# START OF Provided text

TACC Symposium

21 Sep 2018 Conference TACC HPC ML AI MPI

TACC Symposium at J.J Pickle Research Campus, Austin TX.

Day 1 (9/20/2018)

13:30~14:30 BoF: Machine Learning

BoF: Birds-of-a-Feather, informal discussion

This session discusses all kinds of questions regarding Machine Learning (ML), Neural Network (NN), Artificial Intelligence (AI). Here are some of the questions discussed.

Why my neural network gives low accuracy? What can I do to improve it?

Check whether the training data are sufficient;
Consider more capable model (different NN fits different problems, you need analysis before picking the model);
Longer training time.

How is the machine learning model different from computational models in physics, chemistry, and others? Could we integrate the neural network into those physical, chemical models and facilitate scientific computations, if so how?

# END OF Provided text
# START OF Information supplied

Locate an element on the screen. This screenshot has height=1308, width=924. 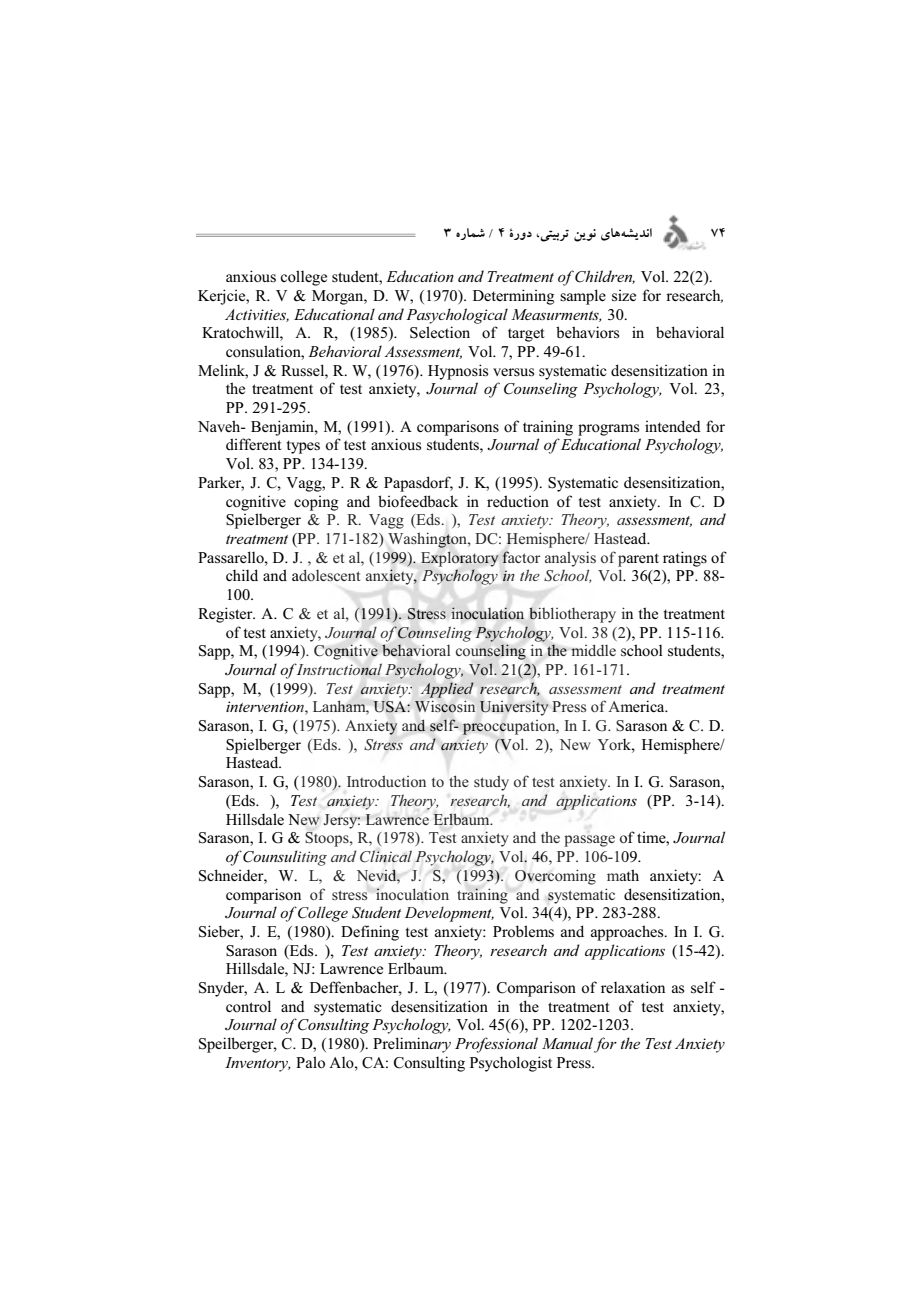
passage is located at coordinates (589, 841).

# END OF Information supplied

**Stated goal:** List every tag that follows the date "21 Sep 2018" in the TACC symposium text.

**Output for this task:** Conference, TACC, HPC, ML, AI, MPI